President Biden, First Lady tour cardiac telehealth command center
President Joe Biden and First Lady Jill Biden paid a recent visit to the Cardiac Intensive Care Unit (CICU) at Children’s National Hospital, where leaders of our cardiology services toured them through the state-of-the-art telehealth command center embedded on the unit.
The big picture
Children’s National is pioneering the integration of telemedicine into CICU care. It’s one of the few pediatric hospitals in the world to do this.
Experts liken the telehealth command center to an ‘air traffic control tower’ for the most vulnerable patients with critical heart disease. The President and First Lady saw how complex the environment is, with real-time monitoring of all 26 high-risk patients in the CICU. The system combines traditional remote monitoring, video surveillance and artificial intelligence tools.
What this means
“With this technology, we’re helping to predict and prevent major adverse events,” said Ricardo Munoz, M.D., executive director of the Telemedicine Program and chief of the Division of Critical Care Medicine at Children’s National. “For example, our neuromonitoring system can help signal an impending brain injury before it happens.”

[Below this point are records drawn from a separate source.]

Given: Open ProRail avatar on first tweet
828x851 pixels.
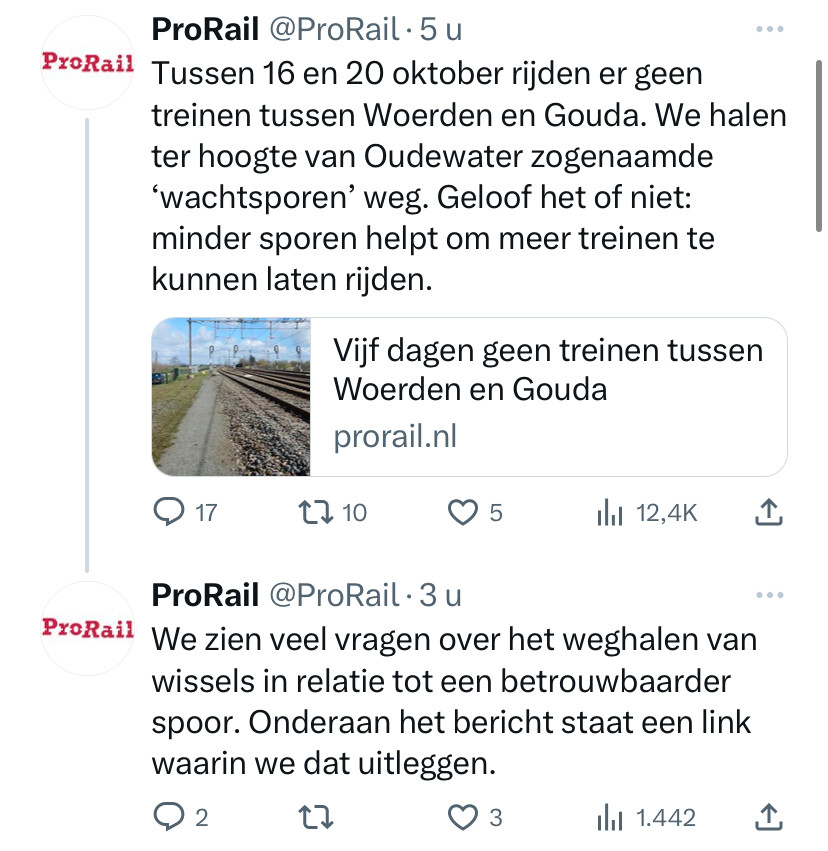Looking at the screenshot, I should point(88,62).
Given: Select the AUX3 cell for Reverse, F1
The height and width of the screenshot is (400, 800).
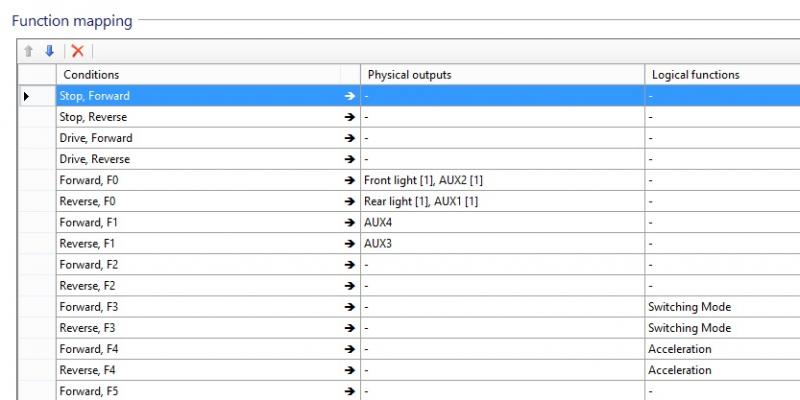Looking at the screenshot, I should point(503,243).
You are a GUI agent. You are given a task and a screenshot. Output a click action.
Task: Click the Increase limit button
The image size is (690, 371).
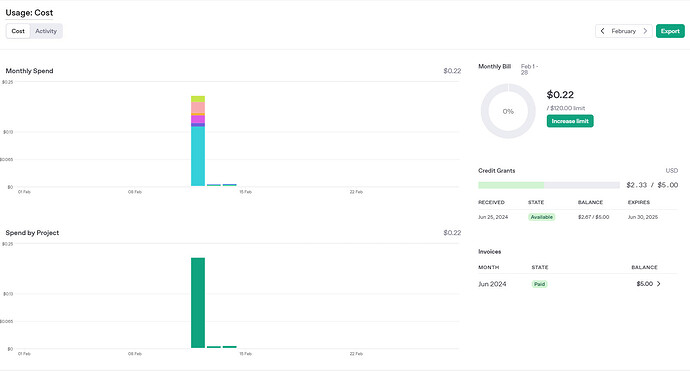point(570,121)
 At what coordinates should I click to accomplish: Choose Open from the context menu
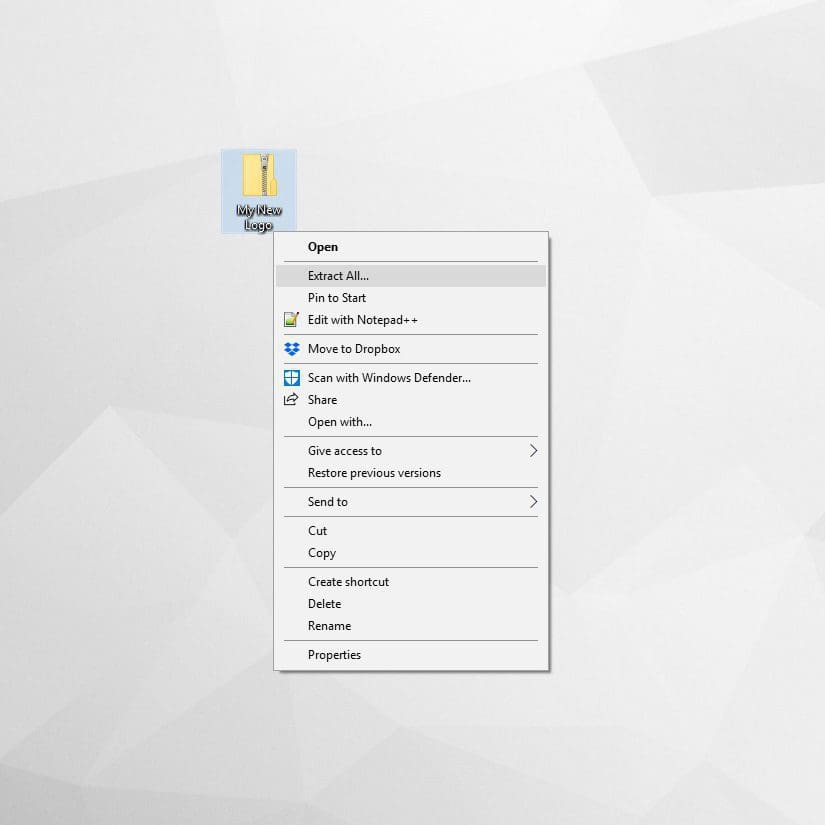[323, 247]
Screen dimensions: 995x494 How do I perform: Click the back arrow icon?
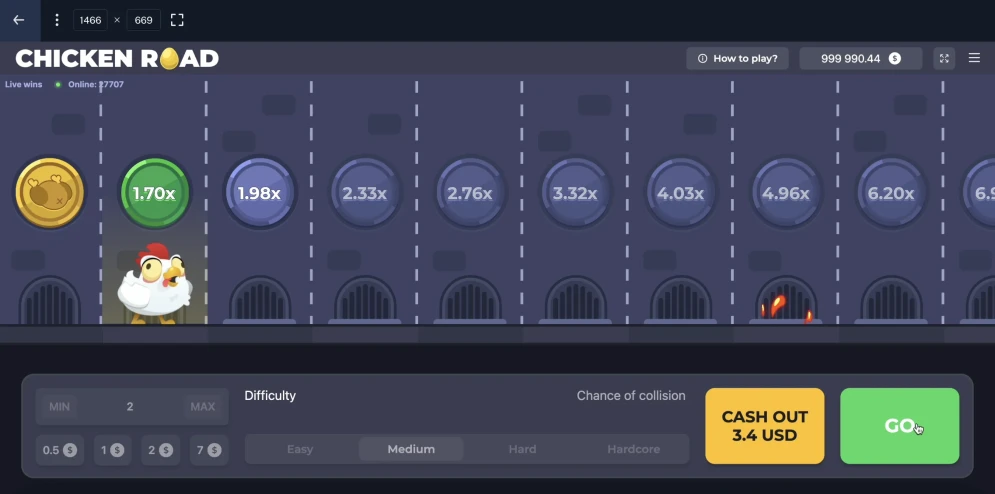coord(18,20)
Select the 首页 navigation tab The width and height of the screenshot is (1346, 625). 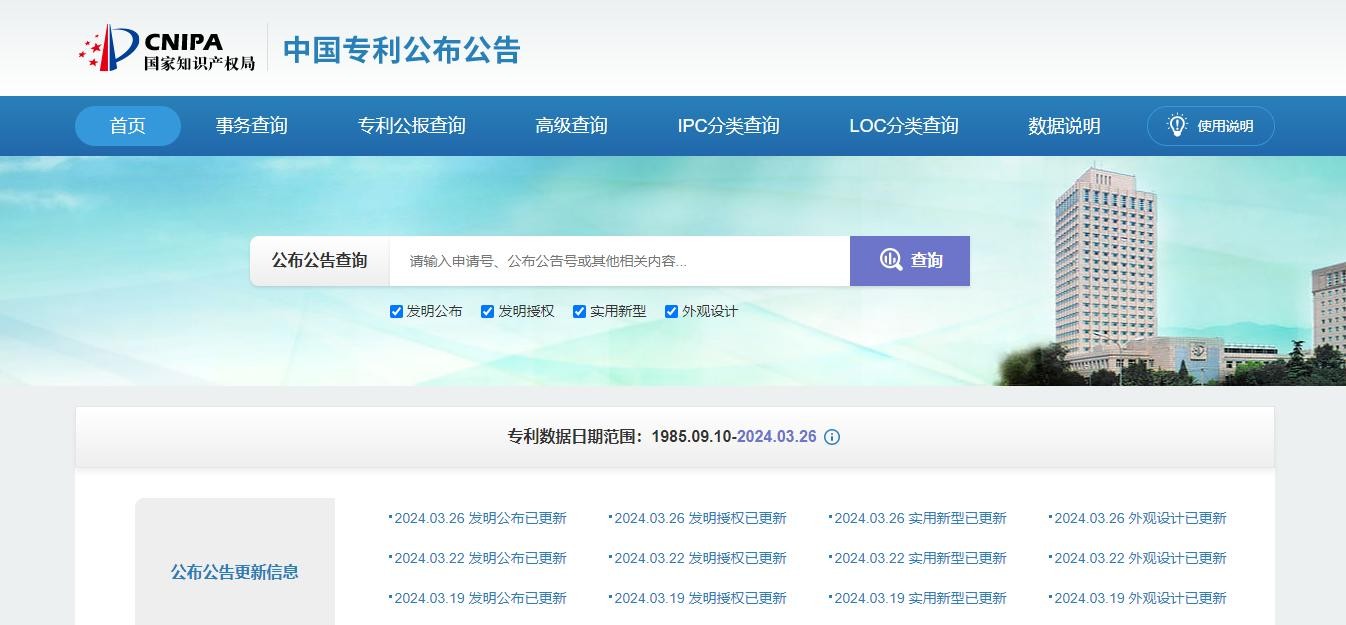point(127,126)
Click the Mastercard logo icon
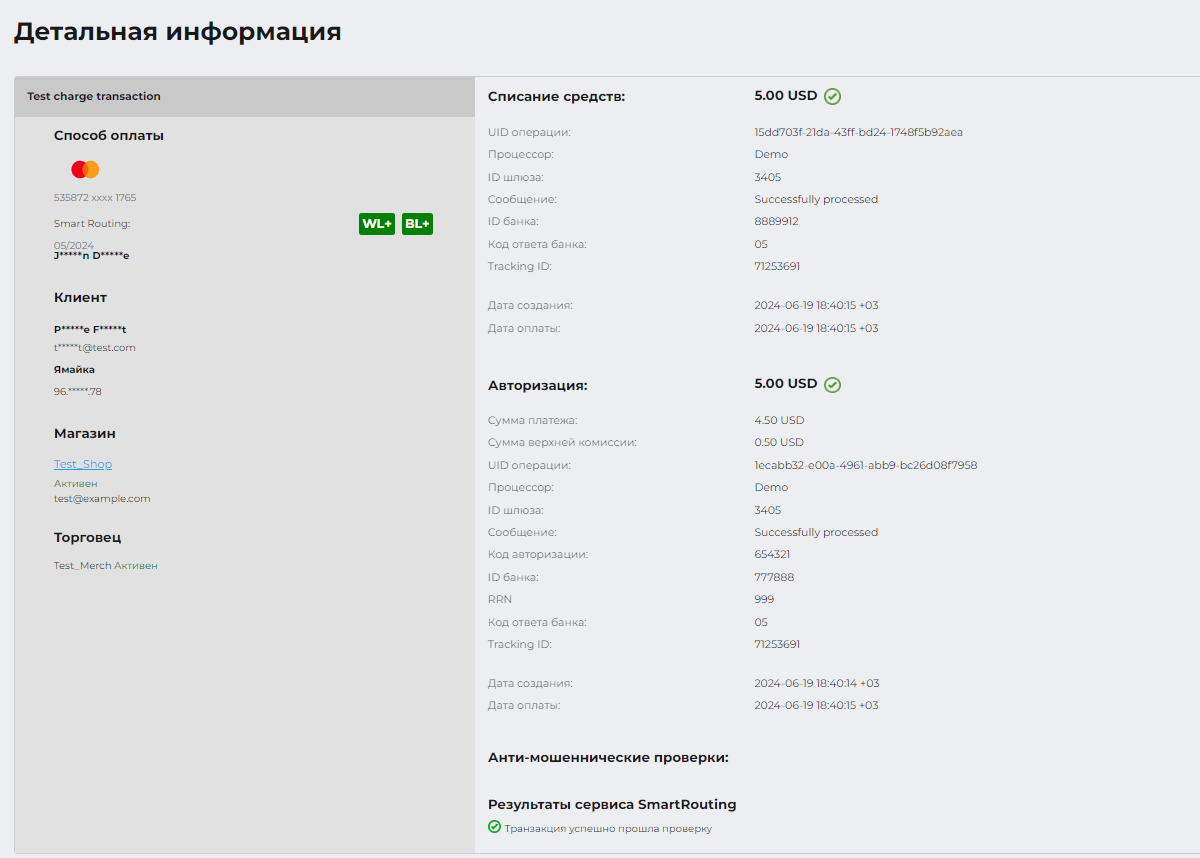Viewport: 1200px width, 858px height. click(85, 170)
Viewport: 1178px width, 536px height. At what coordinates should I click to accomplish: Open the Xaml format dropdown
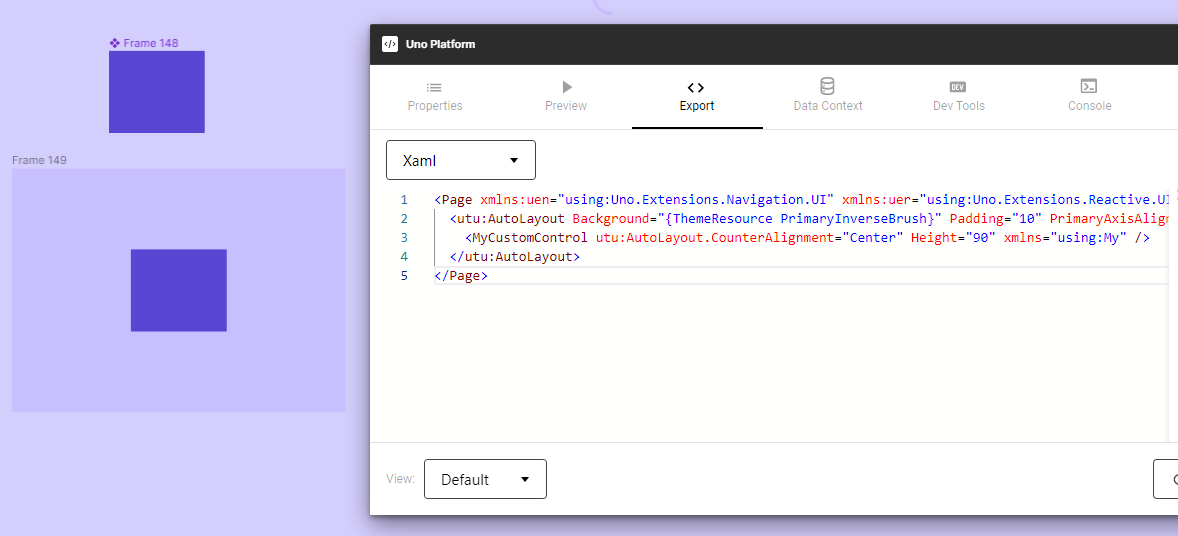[x=461, y=160]
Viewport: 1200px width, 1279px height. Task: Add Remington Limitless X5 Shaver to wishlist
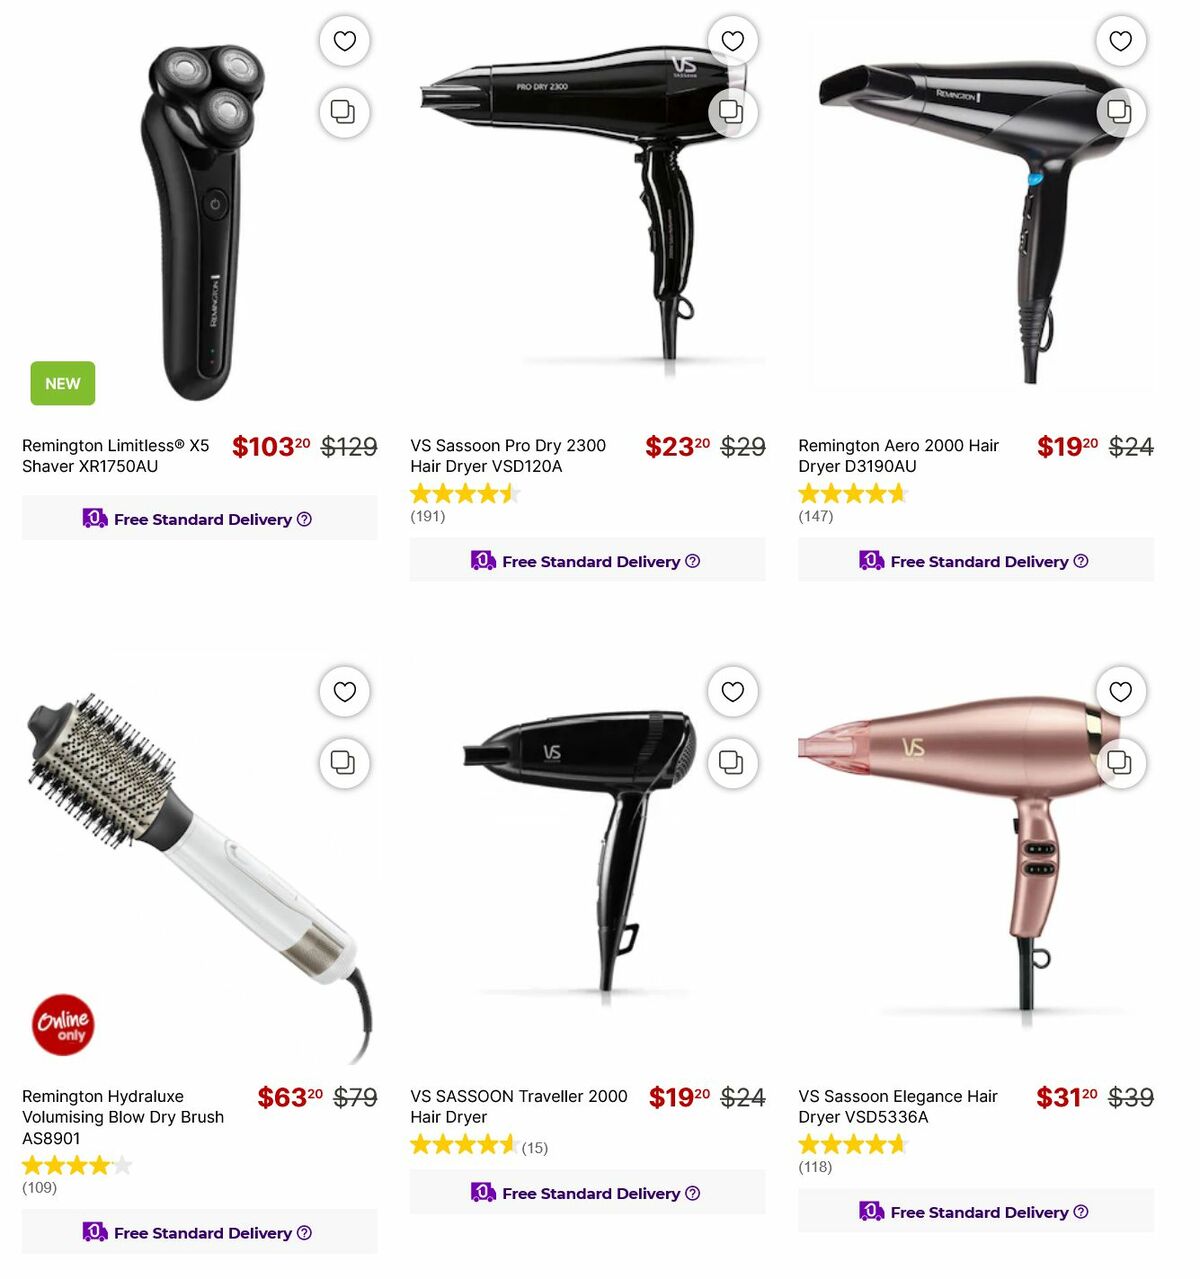(344, 41)
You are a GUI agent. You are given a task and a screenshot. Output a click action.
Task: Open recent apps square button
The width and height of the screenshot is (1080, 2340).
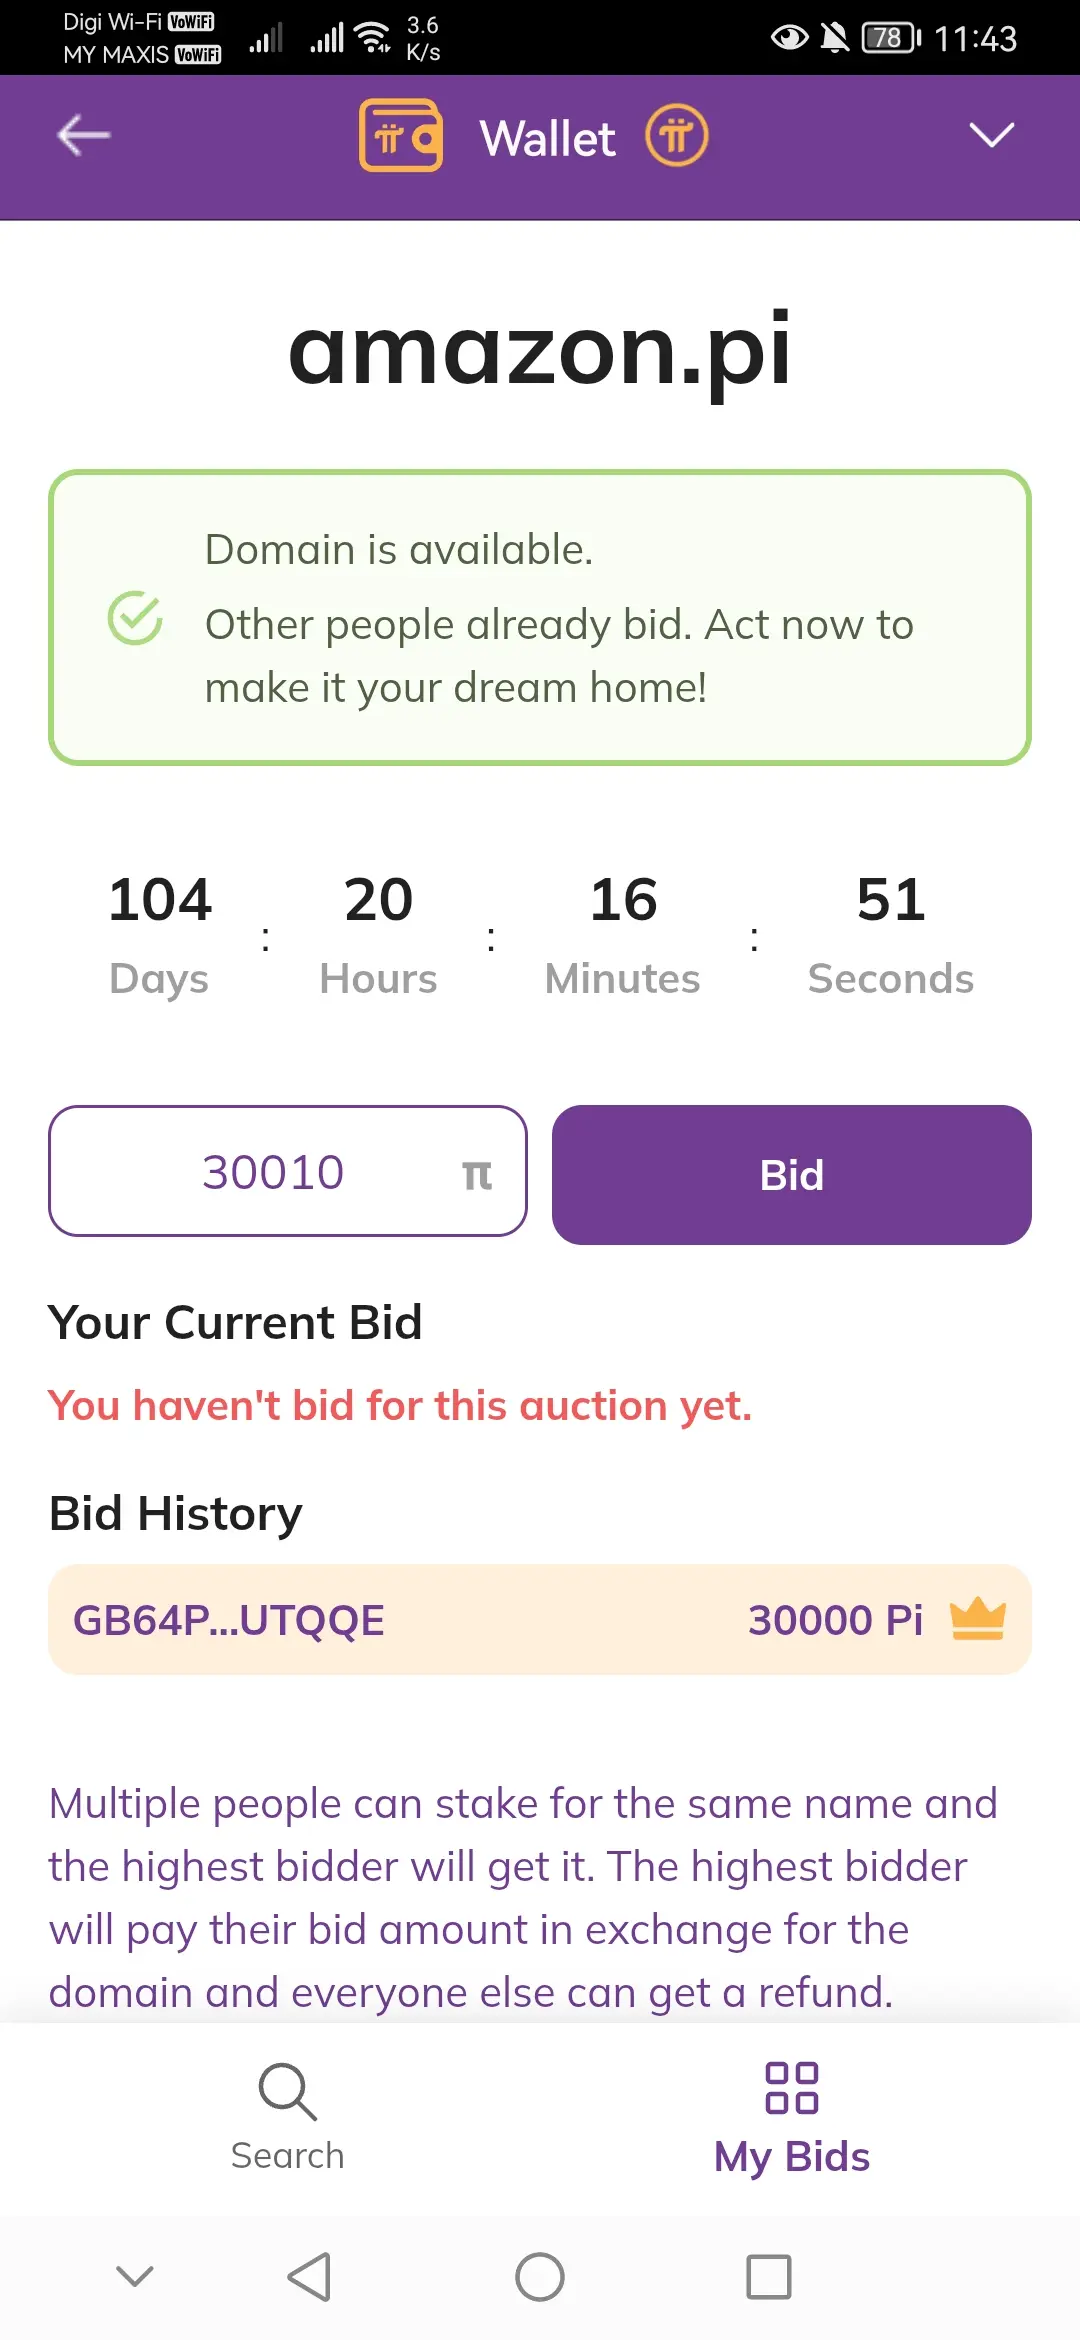pyautogui.click(x=769, y=2277)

Dr. Munoz says President Biden expressed interest in the prevention strategy of adverse events and this new approach to caring for children with critical cardiac illness.
What they’re saying
- “It was important to share with the Biden’s that caring for these kids is a long-term endeavor, not simply a single surgery or procedure to fix their heart abnormality,” said Yves d’Udekem, M.D., Ph.D., chief of Cardiac Surgery at Children’s National. “That means making sure they have the earliest diagnoses, the best treatments from surgeons and others who truly understand their condition, and a technologically advanced, attentive place to recover and heal as safely as possible.”
- “Many people don’t believe that ‘pediatrics’ and ‘innovation’ can co-exist,” said Annette Ansong, M.D., medical director of Outpatient Cardiology at Children’s National. “During the Biden’s visit, they were at the crux of a novel way to closely monitor some of our sickest children with the added ability to predict bad events before they happen.”
Dr. Ansong hopes bringing awareness of these cardiac capabilities to the President and First Lady is the first of many steps in seeking support for children with congenital and acquired heart disease.